Part VI - Output Embedding for Large-Scale Visual Recognition

Speaker: Florent Perronnin

The focus of the computer vision community has long been on input embedding: how to transform an image into a suitable descriptor which can be subsequently used as input to simple classifiers such as linear SVMs? In this part, we will consider the problem of output embedding: how to embed classes in a Euclidean space? We will show that such an embedding is a must for large-scale visual recognition as it enables parameter sharing: this yields classifiers which are more accurate when training data is scarce (including zero-shot recognition) and which are faster to train and evaluate. We will provide a taxonomy of output embeddings: data-independent embeddings (e.g. [HKL09]), embeddings based on a priori information (e.g. [LEB08,APH13]) or learned embeddings (e.g. [WBU10]). We will also explain how to measure the compatibility between input embeddings and output embeddings using techniques such as least-squared regression or structured learning [TJH05]. Finally, we will show recent successful applications of output embedding to web-scale visual classification (e.g. [WBU10,FCS13]).

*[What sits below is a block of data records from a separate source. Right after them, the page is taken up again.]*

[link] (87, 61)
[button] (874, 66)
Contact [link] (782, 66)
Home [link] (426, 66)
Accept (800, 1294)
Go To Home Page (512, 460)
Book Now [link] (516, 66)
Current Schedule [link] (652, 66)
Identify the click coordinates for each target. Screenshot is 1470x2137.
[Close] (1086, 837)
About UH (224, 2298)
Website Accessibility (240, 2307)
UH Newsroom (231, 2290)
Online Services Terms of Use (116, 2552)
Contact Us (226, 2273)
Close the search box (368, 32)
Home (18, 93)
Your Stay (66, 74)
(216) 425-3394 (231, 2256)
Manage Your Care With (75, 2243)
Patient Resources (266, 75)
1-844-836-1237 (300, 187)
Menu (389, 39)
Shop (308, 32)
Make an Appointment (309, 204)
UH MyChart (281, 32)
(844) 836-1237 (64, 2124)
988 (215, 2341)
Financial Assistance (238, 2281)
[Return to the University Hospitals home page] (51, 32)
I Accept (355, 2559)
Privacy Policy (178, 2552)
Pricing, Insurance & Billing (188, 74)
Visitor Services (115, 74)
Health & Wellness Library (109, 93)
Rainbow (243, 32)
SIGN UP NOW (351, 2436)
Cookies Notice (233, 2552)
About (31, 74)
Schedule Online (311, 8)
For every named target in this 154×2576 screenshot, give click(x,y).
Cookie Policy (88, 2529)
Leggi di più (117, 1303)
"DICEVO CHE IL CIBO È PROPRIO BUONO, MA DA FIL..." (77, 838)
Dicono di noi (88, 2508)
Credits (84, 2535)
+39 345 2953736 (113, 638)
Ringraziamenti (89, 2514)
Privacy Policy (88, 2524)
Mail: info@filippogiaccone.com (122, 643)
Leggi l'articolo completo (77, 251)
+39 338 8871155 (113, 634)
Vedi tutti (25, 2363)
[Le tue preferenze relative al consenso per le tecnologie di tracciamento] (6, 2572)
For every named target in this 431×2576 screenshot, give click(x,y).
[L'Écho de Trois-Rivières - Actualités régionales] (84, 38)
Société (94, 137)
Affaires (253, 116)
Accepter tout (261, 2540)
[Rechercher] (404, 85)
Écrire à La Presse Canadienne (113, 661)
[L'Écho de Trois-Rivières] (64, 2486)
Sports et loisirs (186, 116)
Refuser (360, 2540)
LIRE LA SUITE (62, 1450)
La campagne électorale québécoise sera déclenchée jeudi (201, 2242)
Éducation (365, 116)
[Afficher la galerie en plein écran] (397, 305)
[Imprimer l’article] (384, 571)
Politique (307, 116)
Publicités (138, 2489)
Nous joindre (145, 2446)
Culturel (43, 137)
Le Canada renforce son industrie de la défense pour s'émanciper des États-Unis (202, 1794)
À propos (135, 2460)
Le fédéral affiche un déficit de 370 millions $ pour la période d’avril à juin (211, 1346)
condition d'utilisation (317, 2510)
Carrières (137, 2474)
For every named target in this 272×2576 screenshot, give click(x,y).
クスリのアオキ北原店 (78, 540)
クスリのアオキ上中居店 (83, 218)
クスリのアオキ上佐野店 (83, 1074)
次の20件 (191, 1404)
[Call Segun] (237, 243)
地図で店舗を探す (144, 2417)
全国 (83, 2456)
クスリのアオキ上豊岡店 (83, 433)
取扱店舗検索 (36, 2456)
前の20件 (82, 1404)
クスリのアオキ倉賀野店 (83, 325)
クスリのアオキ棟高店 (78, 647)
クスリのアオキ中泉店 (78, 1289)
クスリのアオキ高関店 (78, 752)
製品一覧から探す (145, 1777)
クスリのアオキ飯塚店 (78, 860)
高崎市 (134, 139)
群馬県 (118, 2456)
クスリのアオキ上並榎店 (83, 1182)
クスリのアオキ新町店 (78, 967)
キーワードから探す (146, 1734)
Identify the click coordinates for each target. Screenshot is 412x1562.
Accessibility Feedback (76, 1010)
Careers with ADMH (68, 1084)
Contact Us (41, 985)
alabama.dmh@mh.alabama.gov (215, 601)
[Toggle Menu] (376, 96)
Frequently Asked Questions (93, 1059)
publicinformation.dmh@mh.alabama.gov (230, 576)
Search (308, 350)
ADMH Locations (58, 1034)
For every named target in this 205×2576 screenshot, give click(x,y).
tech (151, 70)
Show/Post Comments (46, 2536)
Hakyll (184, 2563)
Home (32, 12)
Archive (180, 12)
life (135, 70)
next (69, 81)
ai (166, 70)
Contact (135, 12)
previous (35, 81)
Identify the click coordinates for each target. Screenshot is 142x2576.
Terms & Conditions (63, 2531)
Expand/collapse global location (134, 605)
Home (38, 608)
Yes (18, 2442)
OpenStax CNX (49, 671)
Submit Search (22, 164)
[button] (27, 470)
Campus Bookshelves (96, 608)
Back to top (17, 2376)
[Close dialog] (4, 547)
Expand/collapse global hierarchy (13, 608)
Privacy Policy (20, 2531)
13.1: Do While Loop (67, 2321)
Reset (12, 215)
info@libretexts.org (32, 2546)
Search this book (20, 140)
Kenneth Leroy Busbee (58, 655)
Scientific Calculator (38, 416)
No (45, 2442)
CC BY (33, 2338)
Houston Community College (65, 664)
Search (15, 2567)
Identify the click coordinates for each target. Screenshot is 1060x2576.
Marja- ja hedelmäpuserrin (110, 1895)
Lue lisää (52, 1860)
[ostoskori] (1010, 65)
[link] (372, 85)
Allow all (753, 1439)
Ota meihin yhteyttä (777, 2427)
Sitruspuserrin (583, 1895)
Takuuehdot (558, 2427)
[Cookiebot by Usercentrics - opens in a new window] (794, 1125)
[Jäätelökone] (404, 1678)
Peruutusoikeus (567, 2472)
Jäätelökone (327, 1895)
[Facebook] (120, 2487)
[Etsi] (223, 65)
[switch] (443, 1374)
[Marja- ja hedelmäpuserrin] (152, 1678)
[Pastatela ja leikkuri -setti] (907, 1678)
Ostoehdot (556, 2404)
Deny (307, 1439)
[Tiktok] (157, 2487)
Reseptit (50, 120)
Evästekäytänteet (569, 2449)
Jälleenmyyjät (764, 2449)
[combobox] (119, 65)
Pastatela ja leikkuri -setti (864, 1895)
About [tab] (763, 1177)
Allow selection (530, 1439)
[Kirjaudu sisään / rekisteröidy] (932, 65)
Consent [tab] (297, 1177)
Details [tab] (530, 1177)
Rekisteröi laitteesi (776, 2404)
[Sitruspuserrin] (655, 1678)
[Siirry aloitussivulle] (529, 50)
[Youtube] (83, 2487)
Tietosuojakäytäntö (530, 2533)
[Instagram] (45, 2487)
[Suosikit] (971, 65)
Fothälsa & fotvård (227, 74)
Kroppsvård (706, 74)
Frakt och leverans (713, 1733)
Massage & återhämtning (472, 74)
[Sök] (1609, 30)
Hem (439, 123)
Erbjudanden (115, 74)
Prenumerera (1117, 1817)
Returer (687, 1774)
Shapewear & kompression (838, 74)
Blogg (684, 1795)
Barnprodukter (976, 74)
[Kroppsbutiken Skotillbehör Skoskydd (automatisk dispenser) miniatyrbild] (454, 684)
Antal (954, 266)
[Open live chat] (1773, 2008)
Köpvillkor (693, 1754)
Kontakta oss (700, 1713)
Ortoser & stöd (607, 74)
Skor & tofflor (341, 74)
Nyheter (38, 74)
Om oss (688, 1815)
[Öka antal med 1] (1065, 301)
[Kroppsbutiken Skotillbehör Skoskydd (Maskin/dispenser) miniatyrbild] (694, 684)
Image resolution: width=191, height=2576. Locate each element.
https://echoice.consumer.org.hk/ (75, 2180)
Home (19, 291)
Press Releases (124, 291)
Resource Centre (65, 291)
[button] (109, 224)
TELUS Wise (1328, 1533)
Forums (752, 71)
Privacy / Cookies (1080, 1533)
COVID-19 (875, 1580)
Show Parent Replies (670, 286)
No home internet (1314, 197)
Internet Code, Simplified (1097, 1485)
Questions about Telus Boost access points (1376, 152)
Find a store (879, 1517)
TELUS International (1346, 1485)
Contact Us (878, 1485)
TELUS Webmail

[APH13] Z. Akata, F. Perronnin, Z. Harchaoui and C. Schmid, “Label-Embedding for Attribute-Based Classification”, CVPR, 2013

[FCS13] A. Frome, G. Corrado, J. Shlens, S. Bengio, J. Dean, M.’A. Ranzato, R. Mikolov, “DeViSE: A Deep Visual-Semantic Embedding Model”, NIPS, 2013.

[HKL09] D. Hsu, S. Kakade, J. Langford and T. Zhang, “Multi-label prediction via compressed sensing”, NIPS, 2009.

[LEB08] H. Larochelle, D. Erhan, and Y. Bengio, “Zero-data learning of new tasks”, AAAI, 2008

[TJH05] I. Tsochantaridis, T. Joachims, T. Hofmann and Y. Altun, “Large margin methods for structured and interdependent output variables”, JMLR, 2005.

[WBU10] J. Weston, S. Bengio and N. Usunier, "Large-scale image annotation: learning to rank with joint word-image embeddings", ECML, 2010.